La
dimension œcuménique
12. On comprendra que j'en vienne
spontanément à parler surtout du Jubilé vu du Siège
de Pierre. Je n'oublie cependant pas que j'ai voulu moi-même que sa
célébration ait lieu également et au même titre dans
les Églises particulières, et c'est là que la plupart des
fidèles ont pu obtenir les grâces spéciales, en particulier
l'indulgence liée à l'Année jubilaire. Pourtant, il est
significatif que beaucoup de diocèses aient senti le désir de
venir également ici à Rome avec des groupes importants de
fidèles. La Ville éternelle a ainsi fait apparaître une
fois encore son rôle providentiel de lieu où les richesses et les
dons de chaque Église, et même de chaque pays et de chaque
culture, s'harmonisent dans la « catholicité », afin que l'unique
Église du Christ manifeste d'une manière toujours plus
éloquente son mystère de sacrement d'unité. 7
J'avais aussi recommandé
que, dans le programme de l'Année jubilaire, on réserve une
attention particulière à la dimension œcuménique.
Y a-t-il une meilleure occasion, pour encourager la marche vers la pleine
communion, que la célébration commune de la naissance du Christ?
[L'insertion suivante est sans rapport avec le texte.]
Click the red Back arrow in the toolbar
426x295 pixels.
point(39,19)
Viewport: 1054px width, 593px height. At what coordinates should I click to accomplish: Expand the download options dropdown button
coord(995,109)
Beaucoup d'efforts ont été accomplis à cette fin, et il
reste le souvenir lumineux de la rencontre œcuménique dans la
Basilique Saint-Paul, le 18 janvier 2000, quand, pour la première fois
dans l'histoire, une Porte sainte a été ouverte conjointement par
le Successeur de Pierre, par le Primat de la Communion anglicane et par un
Métropolite du Patriarcat œcuménique de Constantinople, en
présence de représentants d'Églises et de
Communautés ecclésiales du monde entier. Dans cette ligne
ont eu lieu aussi certaines rencontres importantes avec des Patriarches
orthodoxes et des Chefs d'autres confessions chrétiennes. Je me souviens
en particulier de la récente visite de S. S. Karékine II,
Patriarche suprême et Catholicos de tous les Arméniens. De plus,
beaucoup de fidèles d'autres Églises et Communautés ecclésiales
ont participé aux diverses catégories de rencontres jubilaires.
Certes, le chemin œcuménique reste ardu, peut-être long, mais
ce qui nous anime, c'est l'espérance d'être guidés par la
présence du Ressuscité et par la force inépuisable de son
Esprit, capable de surprises toujours nouvelles.